Zulip Chat Archive

Stream: general

Topic: Discussion of NuminaMath-LEAN


Bolton Bailey (Jul 31 2025 at 14:44):

Here's a discussion thread for the announcement of the NuminaMath-LEAN dataset (#announce > NuminaMath-LEAN @ 💬 )

(deleted) (Jul 31 2025 at 16:59):

I contributed to this dataset. I'm very proud! You should too.

Kevin Buzzard (Jul 31 2025 at 18:43):

Are the 35K formalized proofs all sorry-free?

Bolton Bailey (Jul 31 2025 at 19:09):

Kevin Buzzard said:

Are the 35K formalized proofs all sorry-free?

There are around 2000 human-written proofs that have the with_sorry flag in the ground_truth_type field, so these indicate theorems that were partially proven by humans, but with a sorry or sorries.

Doing a bit of napkin math, it looks like this number is actually included in the infographic on the announcement page - I hadn't realized this wrinkle when drafting the Zulip announcement. For more transparency, I'd rather the announcement here only count complete formalized proofs as formalized, so I'll change the announcement text to just mention the number of complete human formalized proofs.

Apologies if this was misleading, and thanks @Kevin Buzzard for prompting me to catch this.

Joseph Myers (Aug 01 2025 at 00:43):

Is there any convenient way of viewing the formalizations (both statements and proofs) if one's interested not in using the dataset as training data but in looking more closely at formalizations of particular problems? That is, any sort of view that lists the competitions covered, and, for each competition, for each year of that competition, which problems have been formalized and their status (proved or not, statement human-reviewed or not) and shows the formal statements and proofs? I'm thinking of something like the Compfiles dashboard, but on a larger scale - to allow looking at all the IMO formalizations or all the USAMO formalizations in this dataset, for example.
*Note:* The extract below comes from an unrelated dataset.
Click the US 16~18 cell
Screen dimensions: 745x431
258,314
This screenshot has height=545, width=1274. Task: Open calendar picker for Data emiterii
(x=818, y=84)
I'm guessing there might be things in this dataset that would make sense to add to Compfiles, for competitions in scope for Compfiles (where there's at least a human-reviewed formal statement in this dataset) - and I'd be interested in seeing different formalization choices for IMO problems where I've formalized a statement, just as I've compared my choices with those in Compfiles - but it's not clear how to find such things in this dataset, or how to convert this dataset on Hugging Face into a Lean project in git that's structured more conventionally for use with Lean tools. (I certainly hope Lean can handle a project with 100000 files each with one problem and some of those with proofs.)
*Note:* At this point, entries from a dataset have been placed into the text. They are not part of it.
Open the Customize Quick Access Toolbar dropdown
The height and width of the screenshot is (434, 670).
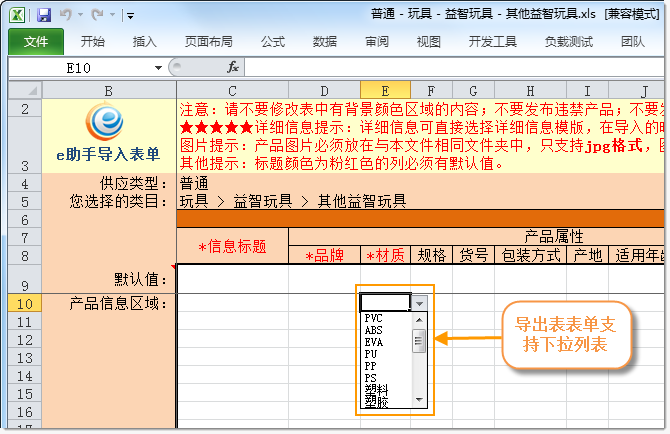coord(132,16)
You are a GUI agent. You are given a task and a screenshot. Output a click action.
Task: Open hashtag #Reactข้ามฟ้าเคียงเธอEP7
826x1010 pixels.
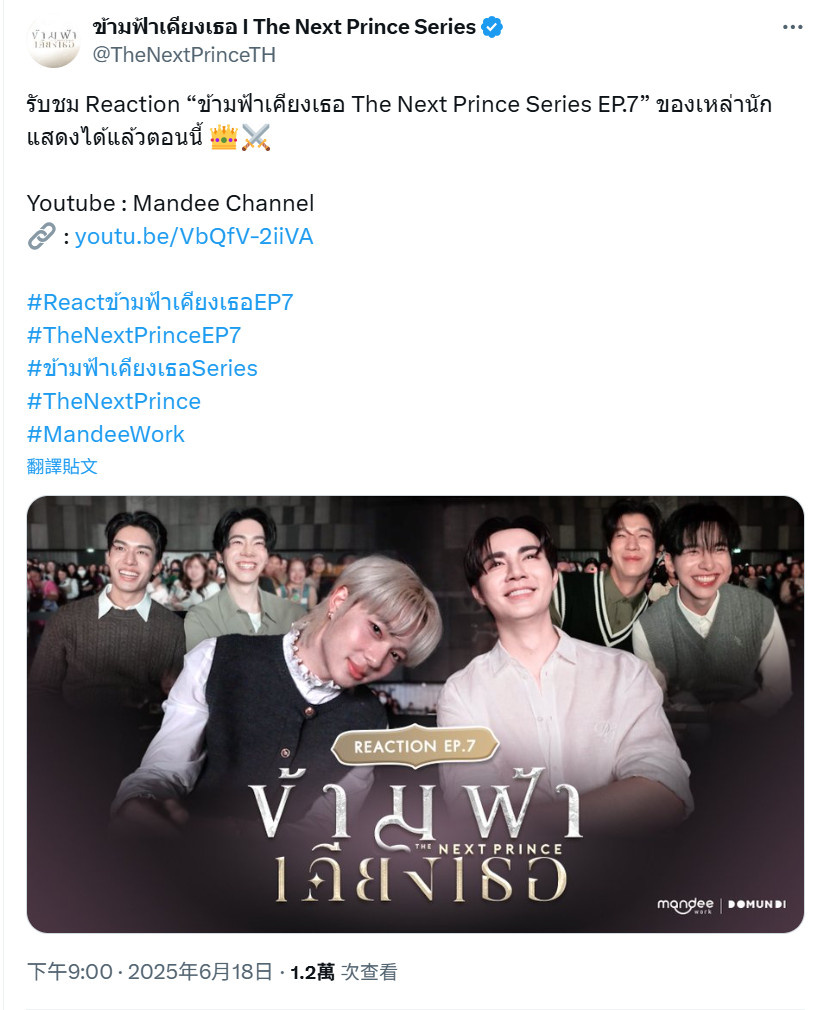(x=160, y=302)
Joseph Myers (Aug 01 2025 at 00:46):

Incidentally, what's the rationale for using mathlib v4.15.0? I think that for AI formalization tools to be of more practical use, it's important for them to keep up with current mathlib; is there some basis to think that it's fine for training data to use old mathlib even when it's going to be training an AI that needs to work with newer mathlib?

Jason Rute (Aug 01 2025 at 01:10):

I think @Joseph Myers that while it is a commendable goal to be kept up to date, you are forgetting how much of a hassle it is to keep Lean projects up-to-date. Not surprisingly v4.15.0 was the version in January when Numina got the XTX grant to work on this project and even then there was a discussion about how Mathlib's ever changing library was going to cause a lot of problems for them.

Jason Rute (Aug 01 2025 at 01:10):

Jason Rute said:

Jia Li said:

We pray everyday for mathlib to be backward compatible for the next release and try to get things up to date as we can. But it is a huge challenge :)

Jason Rute (Aug 01 2025 at 01:13):

Figuring out how to keep 100k statements and 35k proofs automatically up-to-date would be a major accomplishment on its own and one worthy of accolades.

Jason Rute (Aug 01 2025 at 01:18):

@Joseph Myers If you know Python, it is fairly easy to download a huggingface dataset (you can even ask an AI for a program template) and then it also isn't that hard to turn this into a directory of one file per problem.

Bolton Bailey (Aug 01 2025 at 01:20):

Joseph Myers said:

Is there any convenient way of viewing the formalizations (both statements and proofs) if one's interested not in using the dataset as training data but in looking more closely at formalizations of particular problems? That is, any sort of view that lists the competitions covered, and, for each competition, for each year of that competition, which problems have been formalized and their status (proved or not, statement human-reviewed or not) and shows the formal statements and proofs?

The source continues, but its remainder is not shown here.